There was a reason that Mather would remember and notate this. Smallpox is one of history's most feared diseases. Spreading like wildfire throughout populations during outbreaks, the disease would start with a fever and be followed by mouth sores and skin rashes that turned to fluid-filled bumps. The disease left disfiguring scars and had a death rate of around 30%. Based on its highly contagious nature, outbreaks frequently turned into terrifying epidemics. 

In 1716, Mather wrote that his slave, Onesimus, indicated that he knew how to prevent smallpox so that one could be "forever [freed] of the fear of contagion." Onesumis had gone undergone a procedure in which he was exposed to smallpox in a way that prevented him from acquiring the disease again. Pus from an infected person was rubbed on an open wound on his arm. He claimed that this was a common practice in his African homeland (precise location unknown) which protected people from the disease most of the time. 

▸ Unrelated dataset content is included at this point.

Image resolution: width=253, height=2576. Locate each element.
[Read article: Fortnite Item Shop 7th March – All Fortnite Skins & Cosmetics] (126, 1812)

Fascinated, Mather verified the story with other slaves and became an advocate for inoculation. People largely resisted his ideas out of racism and fear. An exception was physician Zabdiel Boylston, and a chance to test the technique came about when a smallpox epidemic reached Boston in 1721. Boylston began to inoculate people by purposely exposing them to the disease before the outbreak reached them. The results were undeniable. One in seven Bostonions who contacted the disease in that outbreak died. But, among over 240 people inoculated by Dr. Boylston, only six died-a rate of about one in 40, or less than three percent!

This epidemic killed about 14% of Boston's population, but established hope for the future. The stage was set for vaccination, and at the end of the 18th century a vaccine for smallpox was developed. Eventually, in 1980 smallpox would become the first infectious disease to be globally eradicated. This is one of the biggest achievement in the history of medicine. Though history does not generally give any credit to Onesimus, it cannot be disputed that the information he gave eventually saved future populations from the scourge of smallpox and other diseases as the science behind vaccination advanced. It is unclear if Onesimus ever received credit in his lifetime for his contribution, and so it is my desire to do so now.